**Your task**
All that is wanted is the lines from the first line of the listing below through the line containing "Task: Collapse the Video tree section", written out exactly with pictures left out.

**Available data**

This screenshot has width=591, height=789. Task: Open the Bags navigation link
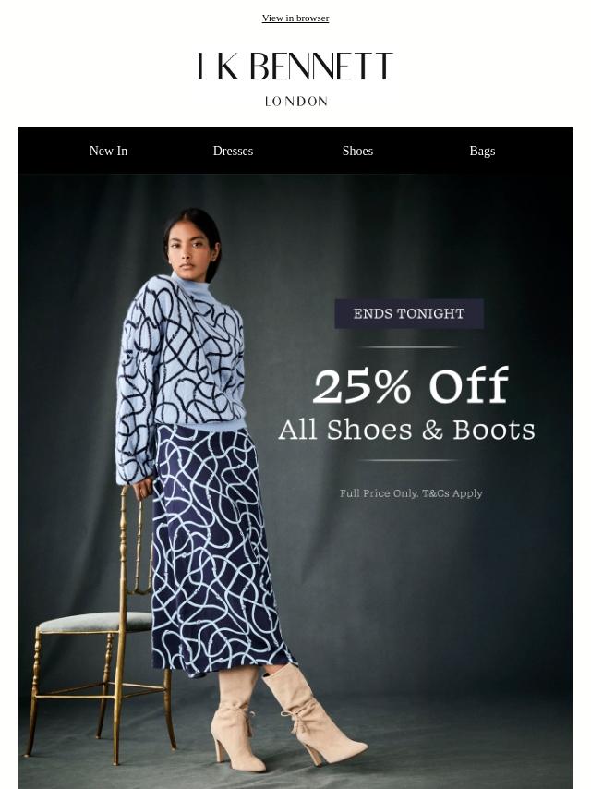click(x=482, y=151)
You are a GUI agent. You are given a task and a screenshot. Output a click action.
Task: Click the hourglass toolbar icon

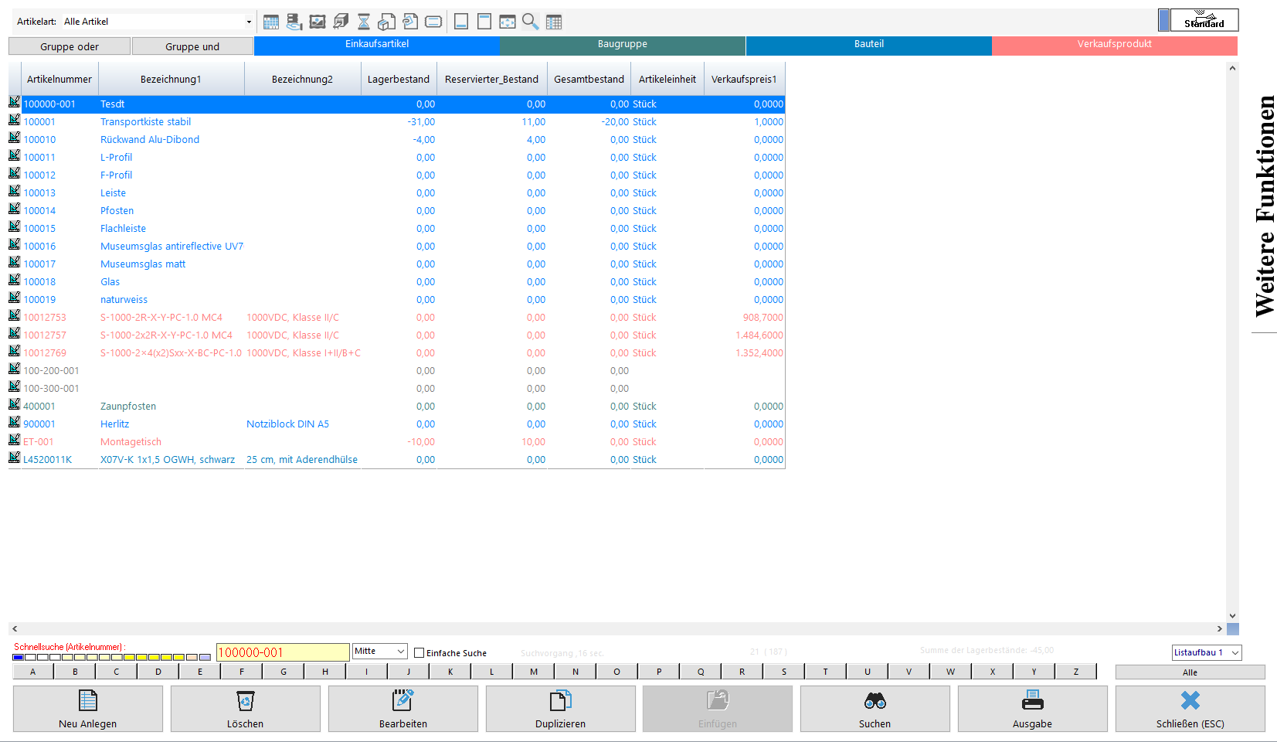[364, 22]
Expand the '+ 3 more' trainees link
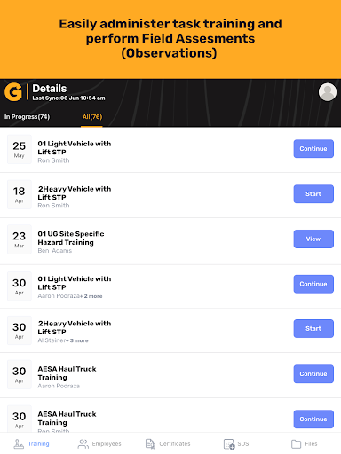This screenshot has height=454, width=341. click(x=77, y=341)
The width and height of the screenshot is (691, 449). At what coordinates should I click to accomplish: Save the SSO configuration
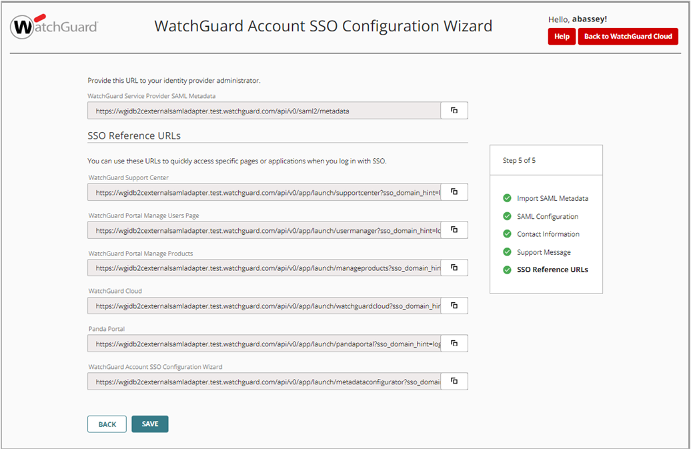click(149, 424)
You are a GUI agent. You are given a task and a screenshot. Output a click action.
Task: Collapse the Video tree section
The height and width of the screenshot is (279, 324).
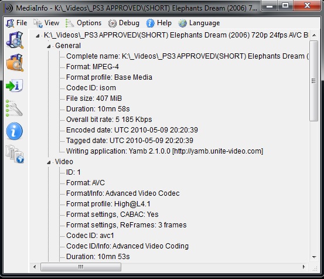[49, 162]
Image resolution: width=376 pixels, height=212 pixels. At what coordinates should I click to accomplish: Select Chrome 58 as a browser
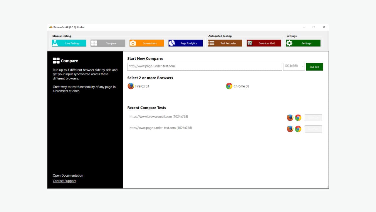[x=237, y=86]
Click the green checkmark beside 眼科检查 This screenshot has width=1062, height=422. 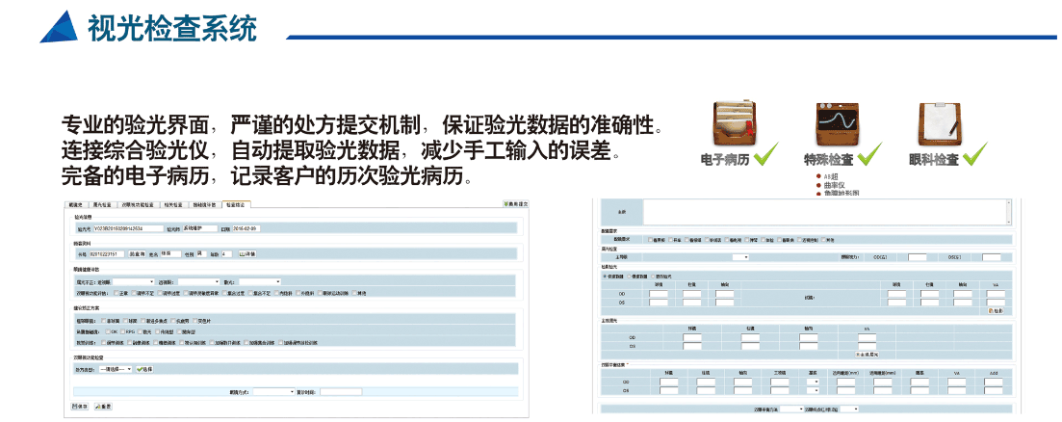coord(975,155)
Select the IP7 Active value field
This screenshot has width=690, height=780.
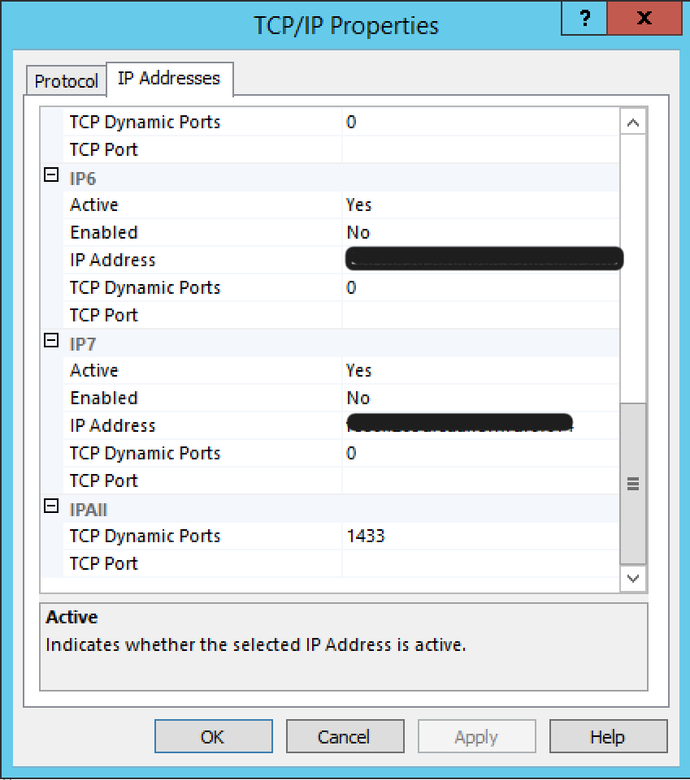(480, 371)
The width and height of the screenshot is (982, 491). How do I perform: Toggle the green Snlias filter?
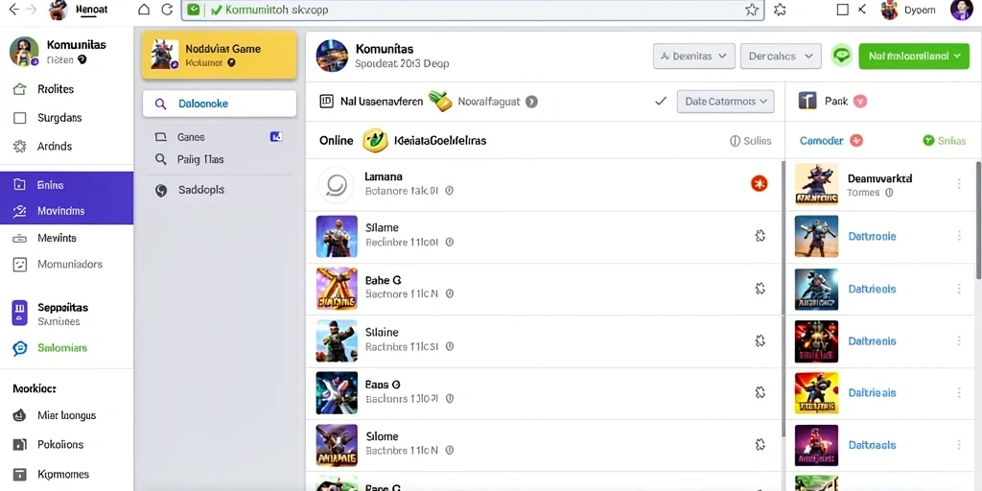[945, 141]
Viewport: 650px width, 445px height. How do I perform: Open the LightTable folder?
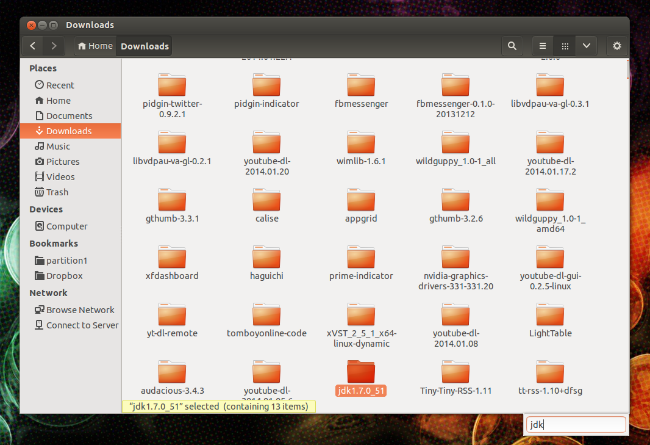(549, 318)
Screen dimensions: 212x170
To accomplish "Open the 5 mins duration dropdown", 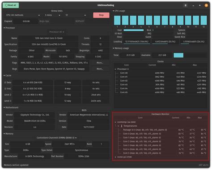I will pyautogui.click(x=52, y=15).
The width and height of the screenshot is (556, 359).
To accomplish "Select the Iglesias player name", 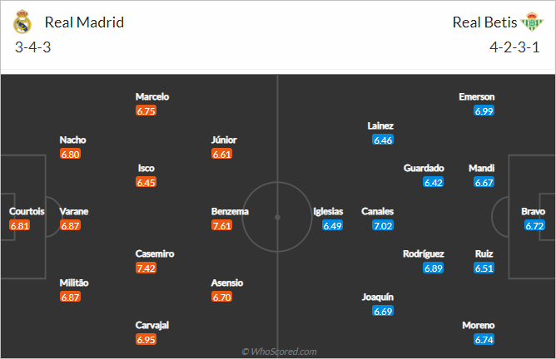I will [x=328, y=211].
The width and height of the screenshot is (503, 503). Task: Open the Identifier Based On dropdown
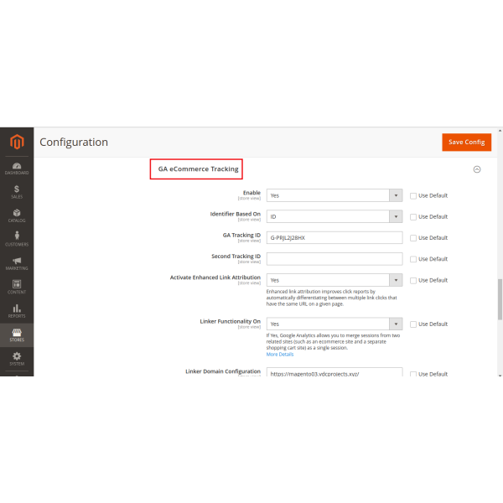tap(334, 216)
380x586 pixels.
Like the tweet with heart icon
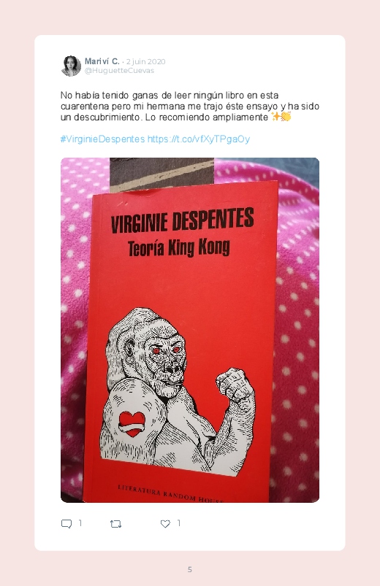[x=165, y=523]
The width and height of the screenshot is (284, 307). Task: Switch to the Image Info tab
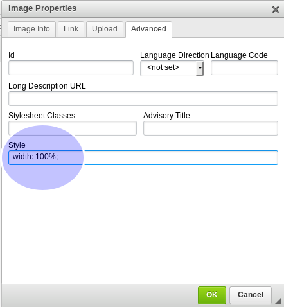[31, 29]
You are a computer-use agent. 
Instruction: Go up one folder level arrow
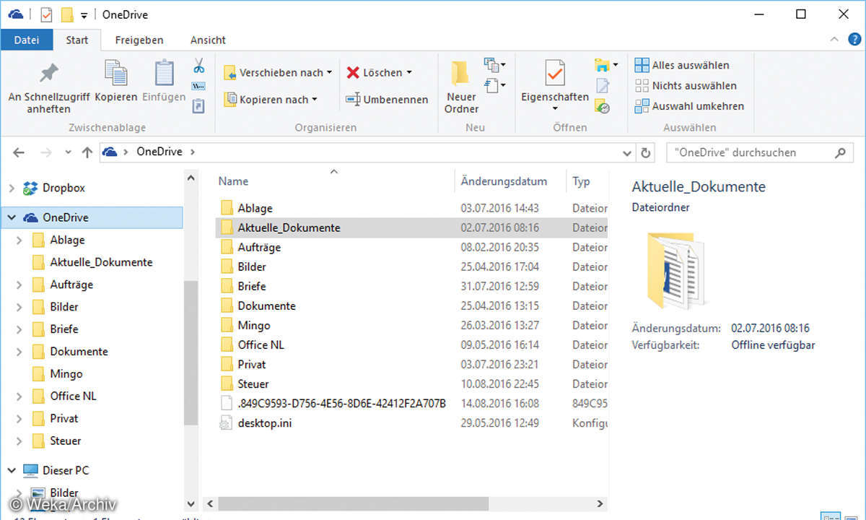coord(87,152)
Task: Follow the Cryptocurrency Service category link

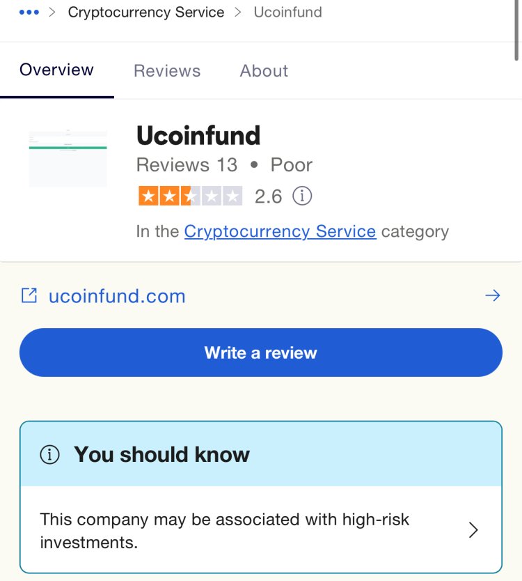Action: pos(280,231)
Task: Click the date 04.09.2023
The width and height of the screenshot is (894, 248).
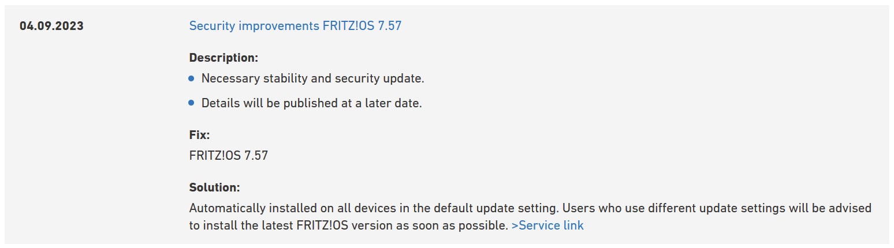Action: point(51,27)
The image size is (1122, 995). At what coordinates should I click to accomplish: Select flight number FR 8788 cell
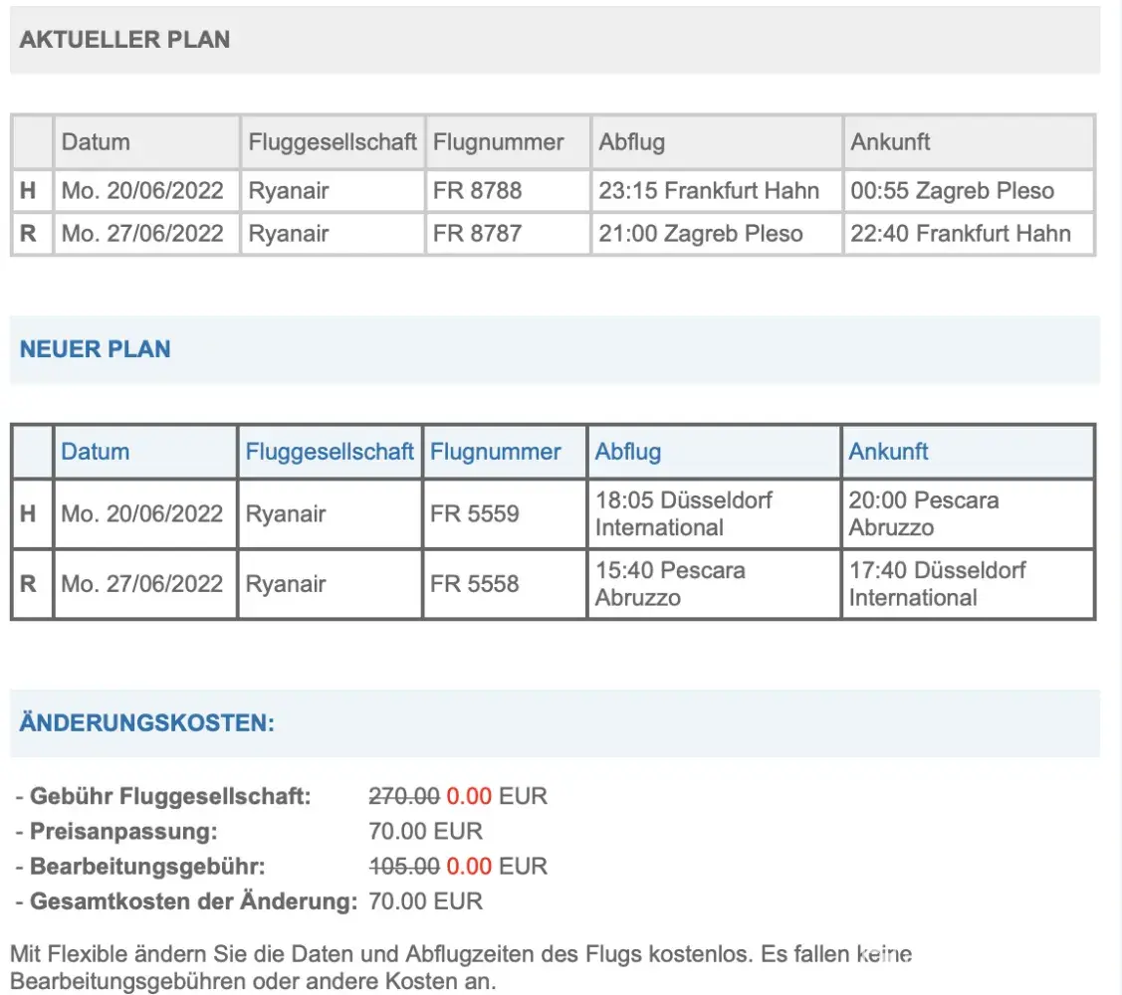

**Solution to the problem**
This screenshot has width=591, height=789. Task: Open the Bags navigation link
click(x=482, y=151)
You are a GUI agent. You are given a task and a screenshot. Output a click action.
Task: Click the hourglass toolbar icon

[364, 22]
Expand the '+ 3 more' trainees link
This screenshot has height=454, width=341. click(x=77, y=341)
The width and height of the screenshot is (691, 449). At what coordinates should I click to accomplish: Save the SSO configuration
click(149, 424)
You are a GUI agent. You are given a task and a screenshot. Output a click action.
Task: Collapse the Video tree section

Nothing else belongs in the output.